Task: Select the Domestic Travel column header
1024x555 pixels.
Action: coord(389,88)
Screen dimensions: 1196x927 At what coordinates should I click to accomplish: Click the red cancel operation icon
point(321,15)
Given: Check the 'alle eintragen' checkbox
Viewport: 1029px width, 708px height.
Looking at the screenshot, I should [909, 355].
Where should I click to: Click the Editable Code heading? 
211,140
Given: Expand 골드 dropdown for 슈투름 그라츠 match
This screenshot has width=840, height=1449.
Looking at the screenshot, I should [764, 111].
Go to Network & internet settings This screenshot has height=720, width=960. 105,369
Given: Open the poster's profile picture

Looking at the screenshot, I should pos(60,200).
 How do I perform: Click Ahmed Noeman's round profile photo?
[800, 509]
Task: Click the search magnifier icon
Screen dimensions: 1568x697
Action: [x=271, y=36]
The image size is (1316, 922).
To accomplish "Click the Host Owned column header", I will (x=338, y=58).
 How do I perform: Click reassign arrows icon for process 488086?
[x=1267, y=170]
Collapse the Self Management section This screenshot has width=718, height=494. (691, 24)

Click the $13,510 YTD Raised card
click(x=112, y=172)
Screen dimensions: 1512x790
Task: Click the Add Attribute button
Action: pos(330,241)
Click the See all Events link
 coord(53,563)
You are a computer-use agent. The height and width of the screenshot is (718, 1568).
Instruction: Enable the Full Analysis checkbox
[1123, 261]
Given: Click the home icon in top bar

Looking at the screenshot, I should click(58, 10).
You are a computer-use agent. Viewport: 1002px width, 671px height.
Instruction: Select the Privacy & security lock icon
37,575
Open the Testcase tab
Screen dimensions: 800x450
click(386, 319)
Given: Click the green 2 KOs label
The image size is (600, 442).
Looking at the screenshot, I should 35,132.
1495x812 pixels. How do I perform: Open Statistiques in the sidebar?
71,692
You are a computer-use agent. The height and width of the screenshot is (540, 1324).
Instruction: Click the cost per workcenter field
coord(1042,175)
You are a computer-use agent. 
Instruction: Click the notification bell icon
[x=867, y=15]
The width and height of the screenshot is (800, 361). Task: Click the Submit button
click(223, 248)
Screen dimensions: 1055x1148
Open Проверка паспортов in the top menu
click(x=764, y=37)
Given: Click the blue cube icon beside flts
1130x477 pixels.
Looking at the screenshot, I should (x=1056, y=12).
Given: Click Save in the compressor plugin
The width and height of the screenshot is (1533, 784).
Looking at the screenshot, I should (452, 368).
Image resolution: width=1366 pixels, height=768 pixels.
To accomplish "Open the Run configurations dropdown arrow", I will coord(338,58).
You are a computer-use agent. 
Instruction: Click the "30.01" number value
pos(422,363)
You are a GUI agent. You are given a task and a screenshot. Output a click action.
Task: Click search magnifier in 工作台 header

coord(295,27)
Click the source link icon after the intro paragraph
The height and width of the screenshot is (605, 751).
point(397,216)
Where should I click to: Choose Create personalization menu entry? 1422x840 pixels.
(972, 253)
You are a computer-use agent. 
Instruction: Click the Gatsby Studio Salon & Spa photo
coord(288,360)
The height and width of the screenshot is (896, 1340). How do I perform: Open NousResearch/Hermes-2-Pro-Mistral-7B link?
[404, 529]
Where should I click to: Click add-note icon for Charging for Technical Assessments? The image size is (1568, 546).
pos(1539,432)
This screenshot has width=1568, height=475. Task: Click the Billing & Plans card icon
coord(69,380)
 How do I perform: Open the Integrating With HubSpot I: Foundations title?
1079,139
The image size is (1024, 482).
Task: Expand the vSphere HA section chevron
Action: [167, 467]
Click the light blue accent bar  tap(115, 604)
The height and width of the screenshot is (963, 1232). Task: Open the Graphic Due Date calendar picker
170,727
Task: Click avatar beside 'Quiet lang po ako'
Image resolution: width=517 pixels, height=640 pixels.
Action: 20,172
-=-=-=-=-
State how many lines of the records above contain the string "Expand". Give only the number.

2